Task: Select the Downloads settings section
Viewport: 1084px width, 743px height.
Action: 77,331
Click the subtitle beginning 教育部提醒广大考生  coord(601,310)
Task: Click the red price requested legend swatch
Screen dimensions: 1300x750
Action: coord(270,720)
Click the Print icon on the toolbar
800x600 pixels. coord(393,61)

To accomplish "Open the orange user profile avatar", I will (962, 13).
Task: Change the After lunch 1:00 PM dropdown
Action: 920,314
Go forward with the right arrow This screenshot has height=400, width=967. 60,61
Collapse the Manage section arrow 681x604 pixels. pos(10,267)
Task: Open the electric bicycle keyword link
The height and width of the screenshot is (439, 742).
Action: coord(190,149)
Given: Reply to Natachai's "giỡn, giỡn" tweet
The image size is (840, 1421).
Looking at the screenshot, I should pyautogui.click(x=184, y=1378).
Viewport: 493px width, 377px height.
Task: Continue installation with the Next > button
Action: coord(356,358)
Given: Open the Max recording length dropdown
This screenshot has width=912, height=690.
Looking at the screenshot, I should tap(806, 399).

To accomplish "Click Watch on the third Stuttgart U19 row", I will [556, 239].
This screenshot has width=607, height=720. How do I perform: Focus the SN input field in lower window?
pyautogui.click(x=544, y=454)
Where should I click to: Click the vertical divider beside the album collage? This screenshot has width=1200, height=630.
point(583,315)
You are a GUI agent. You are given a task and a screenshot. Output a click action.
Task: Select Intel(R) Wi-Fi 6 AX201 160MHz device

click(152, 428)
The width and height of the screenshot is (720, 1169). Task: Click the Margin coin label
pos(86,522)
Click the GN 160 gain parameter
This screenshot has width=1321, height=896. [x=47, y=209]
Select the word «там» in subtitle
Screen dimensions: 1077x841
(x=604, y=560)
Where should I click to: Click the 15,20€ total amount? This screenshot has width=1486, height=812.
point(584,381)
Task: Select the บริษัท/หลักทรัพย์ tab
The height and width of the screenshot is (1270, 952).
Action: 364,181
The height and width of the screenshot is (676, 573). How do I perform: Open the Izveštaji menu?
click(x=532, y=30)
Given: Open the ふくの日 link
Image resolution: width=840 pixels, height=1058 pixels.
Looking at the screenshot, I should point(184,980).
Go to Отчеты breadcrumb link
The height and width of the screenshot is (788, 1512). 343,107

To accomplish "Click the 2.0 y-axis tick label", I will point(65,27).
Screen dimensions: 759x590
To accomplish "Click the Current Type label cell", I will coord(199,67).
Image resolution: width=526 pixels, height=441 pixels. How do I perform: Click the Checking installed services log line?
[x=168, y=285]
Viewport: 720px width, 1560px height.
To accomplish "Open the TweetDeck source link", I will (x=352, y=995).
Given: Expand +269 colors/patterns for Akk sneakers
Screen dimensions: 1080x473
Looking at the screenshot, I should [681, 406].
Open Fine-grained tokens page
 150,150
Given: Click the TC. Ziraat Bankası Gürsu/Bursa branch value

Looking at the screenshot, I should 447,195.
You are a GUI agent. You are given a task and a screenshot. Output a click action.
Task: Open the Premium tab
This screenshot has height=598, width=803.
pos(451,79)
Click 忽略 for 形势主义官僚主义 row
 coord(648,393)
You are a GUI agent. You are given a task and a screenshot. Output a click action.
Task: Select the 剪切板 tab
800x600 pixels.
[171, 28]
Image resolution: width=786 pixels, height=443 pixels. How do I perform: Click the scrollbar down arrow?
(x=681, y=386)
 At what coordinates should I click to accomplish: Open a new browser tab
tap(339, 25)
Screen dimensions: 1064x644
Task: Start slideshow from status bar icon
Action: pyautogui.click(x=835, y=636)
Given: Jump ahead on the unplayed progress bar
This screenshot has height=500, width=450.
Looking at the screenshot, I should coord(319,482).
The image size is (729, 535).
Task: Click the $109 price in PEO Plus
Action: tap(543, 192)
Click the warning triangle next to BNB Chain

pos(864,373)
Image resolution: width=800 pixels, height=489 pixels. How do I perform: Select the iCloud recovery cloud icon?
========================================================================
Your task is to retype the complete material exactly as it was given.

Answer area:
Task: Select the Downloads settings section
Viewport: 1084px width, 743px height.
Action: 77,331
Click the subtitle beginning 教育部提醒广大考生  coord(601,310)
Task: Click the red price requested legend swatch
Screen dimensions: 1300x750
Action: coord(270,720)
Click the Print icon on the toolbar
800x600 pixels. coord(393,61)

To accomplish "Open the orange user profile avatar", I will (962, 13).
Task: Change the After lunch 1:00 PM dropdown
Action: 920,314
Go forward with the right arrow This screenshot has height=400, width=967. 60,61
Collapse the Manage section arrow 681x604 pixels. pos(10,267)
Task: Open the electric bicycle keyword link
The height and width of the screenshot is (439, 742).
Action: coord(190,149)
Given: Reply to Natachai's "giỡn, giỡn" tweet
The image size is (840, 1421).
Looking at the screenshot, I should pyautogui.click(x=184, y=1378).
Viewport: 493px width, 377px height.
Task: Continue installation with the Next > button
Action: coord(356,358)
Given: Open the Max recording length dropdown
This screenshot has width=912, height=690.
Looking at the screenshot, I should tap(806, 399).

To accomplish "Click Watch on the third Stuttgart U19 row", I will [556, 239].
This screenshot has width=607, height=720. How do I perform: Focus the SN input field in lower window?
pyautogui.click(x=544, y=454)
Where should I click to: Click the vertical divider beside the album collage? This screenshot has width=1200, height=630.
point(583,315)
You are a GUI agent. You are given a task and a screenshot. Output a click action.
Task: Select Intel(R) Wi-Fi 6 AX201 160MHz device

click(152, 428)
The width and height of the screenshot is (720, 1169). Task: Click the Margin coin label
pos(86,522)
Click the GN 160 gain parameter
This screenshot has width=1321, height=896. [x=47, y=209]
Select the word «там» in subtitle
Screen dimensions: 1077x841
(x=604, y=560)
Where should I click to: Click the 15,20€ total amount? This screenshot has width=1486, height=812.
point(584,381)
Task: Select the บริษัท/หลักทรัพย์ tab
The height and width of the screenshot is (1270, 952).
Action: 364,181
The height and width of the screenshot is (676, 573). How do I perform: Open the Izveštaji menu?
click(x=532, y=30)
Given: Open the ふくの日 link
Image resolution: width=840 pixels, height=1058 pixels.
Looking at the screenshot, I should point(184,980).
Go to Отчеты breadcrumb link
The height and width of the screenshot is (788, 1512). 343,107

To accomplish "Click the 2.0 y-axis tick label", I will point(65,27).
Screen dimensions: 759x590
To accomplish "Click the Current Type label cell", I will coord(199,67).
Image resolution: width=526 pixels, height=441 pixels. How do I perform: Click the Checking installed services log line?
[x=168, y=285]
Viewport: 720px width, 1560px height.
To accomplish "Open the TweetDeck source link", I will (x=352, y=995).
Given: Expand +269 colors/patterns for Akk sneakers
Screen dimensions: 1080x473
Looking at the screenshot, I should [681, 406].
Open Fine-grained tokens page
 150,150
Given: Click the TC. Ziraat Bankası Gürsu/Bursa branch value

Looking at the screenshot, I should 447,195.
You are a GUI agent. You are given a task and a screenshot. Output a click action.
Task: Open the Premium tab
This screenshot has height=598, width=803.
pos(451,79)
Click 忽略 for 形势主义官僚主义 row
 coord(648,393)
You are a GUI agent. You are given a task and a screenshot. Output a click action.
Task: Select the 剪切板 tab
800x600 pixels.
[171, 28]
Image resolution: width=786 pixels, height=443 pixels. How do I perform: Click the scrollbar down arrow?
(x=681, y=386)
 At what coordinates should I click to accomplish: Open a new browser tab
tap(339, 25)
Screen dimensions: 1064x644
Task: Start slideshow from status bar icon
Action: pyautogui.click(x=835, y=636)
Given: Jump ahead on the unplayed progress bar
This screenshot has height=500, width=450.
Looking at the screenshot, I should coord(319,482).
The image size is (729, 535).
Task: Click the $109 price in PEO Plus
Action: tap(543, 192)
Click the warning triangle next to BNB Chain

pos(864,373)
Image resolution: width=800 pixels, height=489 pixels. How do I perform: Select the iCloud recovery cloud icon?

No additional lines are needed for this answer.